Now, let us plot $ Z $, where we add the original distribution of the points $ X $ in gray:
Voila :) As the operation is a rotation, the distances between the points in $ X $ and $ Z $ are all equal. We have simply translated the points, so that the center of the point cloud lies at the origin, and then have rotated the points, such that the x-axis gives the direction of maximal variation. We can also check whether this is indeed true:
[1] 1.235519e-26
Virtually zero. Now, we might use the first and second dimension as our outcome to look at which predictors explain variation across these directions, in the hope that occupation and education have high predictive power.

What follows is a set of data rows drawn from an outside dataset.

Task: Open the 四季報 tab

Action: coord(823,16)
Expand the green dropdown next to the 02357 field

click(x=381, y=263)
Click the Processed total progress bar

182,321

Yet, there is also another important thing that we can do with the singular value decomposition. Say, we want a unidimensional index of the social space. Ignoring Bourdieu’s scronful view of these indices, which are according to him, par excellence, the destroyers of structures, let us think of best way to do so. As we have seen above, the first right-singular vector gives us the direction that maximizes the variation of data points. It turns out that if we would use only the first left-singular vector, singular value, and right-singular vector of the singular value decomposition to generate $ \tilde Y = u_1 \sigma_1 v_1^\top $, the resulting matrix $ \tilde Y $ will be the best approximation to the original matrix $ Y $ in the sense that it minimizes the norm $ | Y-\tilde Y| $, where the norm $ | \cdot| $ is either the spectral norm or the Forbenious norm. This result is known as the Eckart-Young Theorem. In statistics, the solution so obtained is sometimes called the total least-squares solution, which can be understood as the line which minimizes the squared perpendicular distance from each data point to the reduced space (here, it will be a line). Note that this solution will be different from the ordinary least-squares solution, where the squared vertical distance is minimized.
For example, the following plot shows the line created by a rank-one approximation to $ Y $, where the original points of $ Y $ are shown in red, the new points $ \tilde Y $ in black, and where the light blue lines show where each point in $ Y $ is mapped to in $ \tilde Y $. It turns out that for no other line will be the squared length of the blue lines be smaller than the current one.